I covered my mouth with my hand. I knew the physics. A full shift during intimacy... a human body couldn't withstand that mass.
"She died," Dante whispered. "He crushed her. He broke her ribs, her spine. He killed the only thing he ever loved because he couldn't control the beast."
Tears pricked my eyes. "Dante..."
"He went mad," Dante continued, his voice devoid of affect. "He challenged me when I was twelve. He wanted me to kill him. He gave me this scar before I finally... before I stopped him."
He looked at me, his amber eyes burning with self-loathing.
"That is what lives inside me, Arabella. That blood. That madness. I am my father’s son. I am bigger than he was. Stronger. And if I let myself have you... if I let myself claim you the way I want to..."
He shook his head.
"I will break you. It's not a fear. It's a statistical probability."
Silence settled over the ice. Heavy. Suffocating.
He wasn't pushing me away because he was an asshole. He was pushing me away because he loved me. Or... he could love me. And he thought his love was a death sentence.
I looked at him. I saw the monster he thought he was. And I saw the man who was starving himself of touch to keep everyone else safe.
I moved.
I slid across the ice on my knees until I was right in front of him.
"Dante," I whispered.
"Don't," he warned, pressing his back against the boards. "I'm sweating. I'm unstable."
"Look at me."
He wouldn't. He stared stubbornly at my shoulder.
I reached out. My hand trembled, but I didn't pull back. I placed my palm gently against the jagged scar on his neck.
He stopped breathing. His skin was scalding hot under my cold fingers. His pulse hammered against my palm—rabbit-fast, terrified.

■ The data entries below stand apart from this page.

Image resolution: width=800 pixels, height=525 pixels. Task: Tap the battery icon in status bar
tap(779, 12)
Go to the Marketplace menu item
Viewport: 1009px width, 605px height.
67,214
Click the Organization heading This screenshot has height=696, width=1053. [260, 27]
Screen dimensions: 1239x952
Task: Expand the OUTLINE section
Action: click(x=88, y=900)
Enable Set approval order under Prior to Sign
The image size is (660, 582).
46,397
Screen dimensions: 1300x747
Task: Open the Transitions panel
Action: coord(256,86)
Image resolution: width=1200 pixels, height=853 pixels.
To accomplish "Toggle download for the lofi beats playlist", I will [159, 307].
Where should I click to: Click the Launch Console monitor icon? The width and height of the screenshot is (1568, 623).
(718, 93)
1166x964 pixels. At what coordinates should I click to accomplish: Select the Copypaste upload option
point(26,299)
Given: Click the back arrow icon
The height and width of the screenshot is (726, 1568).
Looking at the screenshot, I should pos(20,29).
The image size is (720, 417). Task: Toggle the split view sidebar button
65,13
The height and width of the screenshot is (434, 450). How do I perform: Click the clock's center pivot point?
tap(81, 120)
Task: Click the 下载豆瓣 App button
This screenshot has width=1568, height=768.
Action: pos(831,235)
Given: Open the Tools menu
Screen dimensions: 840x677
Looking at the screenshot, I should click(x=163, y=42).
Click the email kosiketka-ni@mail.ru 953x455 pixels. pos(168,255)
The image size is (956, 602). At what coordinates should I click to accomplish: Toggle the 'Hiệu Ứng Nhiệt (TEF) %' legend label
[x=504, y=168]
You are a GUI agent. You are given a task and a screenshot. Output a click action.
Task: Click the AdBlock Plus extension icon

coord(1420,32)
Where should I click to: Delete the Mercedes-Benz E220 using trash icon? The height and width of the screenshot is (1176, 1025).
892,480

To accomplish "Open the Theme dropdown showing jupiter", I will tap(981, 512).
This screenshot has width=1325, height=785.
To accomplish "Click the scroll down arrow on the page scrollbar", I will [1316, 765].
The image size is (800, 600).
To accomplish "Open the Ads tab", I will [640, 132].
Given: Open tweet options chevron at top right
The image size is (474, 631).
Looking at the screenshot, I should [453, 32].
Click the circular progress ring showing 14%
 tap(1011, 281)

"You are not your father," I said firmly.
He flinched at the touch, his eyes squeezing shut. "You don't know that."
"I do," I insisted. "Your father didn't have restraint. You do. You have so much restraint it's hurting you."
I ran my thumb along the ridge of the scar tissue. It was rough, raised skin. It wasn't ugly. It was just history.
"In the library," I whispered. "You stopped. You could have taken everything. But you stopped. You made sure I was safe. You held me together."
He leaned into my hand. Just an inch. An involuntary movement toward the comfort.
"That was barely," he rasped. "I was on the edge."
"But you didn't fall," I said. "And I'm not your mother, Dante. I'm not a victim. I walked into that library. I asked for it."
"You don't know the risks."
"Then teach me," I said. "Don't decide for me. Don't treat me like glass. If I break, that's my choice. But don't tell me I'm already broken."
He opened his eyes. The amber was swirling, deep and soulful. He looked at me with a mixture of awe and terror.
"You are the most stubborn creature I have ever met," he murmured.
"I'm studying the best," I countered with a weak smile.
He reached up, his hand wrapping around my wrist. He didn't pull my hand away. He just held it there, against his neck. Grounding himself.
"I can't promise I won't hurt you," he said.
"I'm not asking for promises," I whispered. "I'm asking for a chance."
He stared at me for a long, agonizing moment. Then, slowly, he turned his face into my palm and pressed a kiss to the center of my hand.
It wasn't sexual. It was reverent. It was an apology and a vow all wrapped in one.
"You should go," he said, pulling back, his voice hoarse. "Before I forget why I'm supposed to be noble."
"Will you come off the ice?" I asked. "You're going to freeze."
"In a minute," he said. "I need... I need a minute to cool down."
I nodded. I stood up, my knees aching from the hard ice. I hesitated, looking down at him. He looked like a fallen king, beautiful and tragic in the harsh light.
"Goodnight, Dante," I whispered.
"Goodnight, Arabella," he replied to the empty air.
I walked away, my footsteps echoing in the silence. I didn't look back. I didn't need to. I could feel him.
And I knew, with absolute certainty, that no matter what my father said, or what Dante believed... we were past the point of return. The secret was out. The layers were peeled back.
I wasn't just studying the wolf anymore. I was falling in love with him.
And that was infinitely more dangerous than any bite.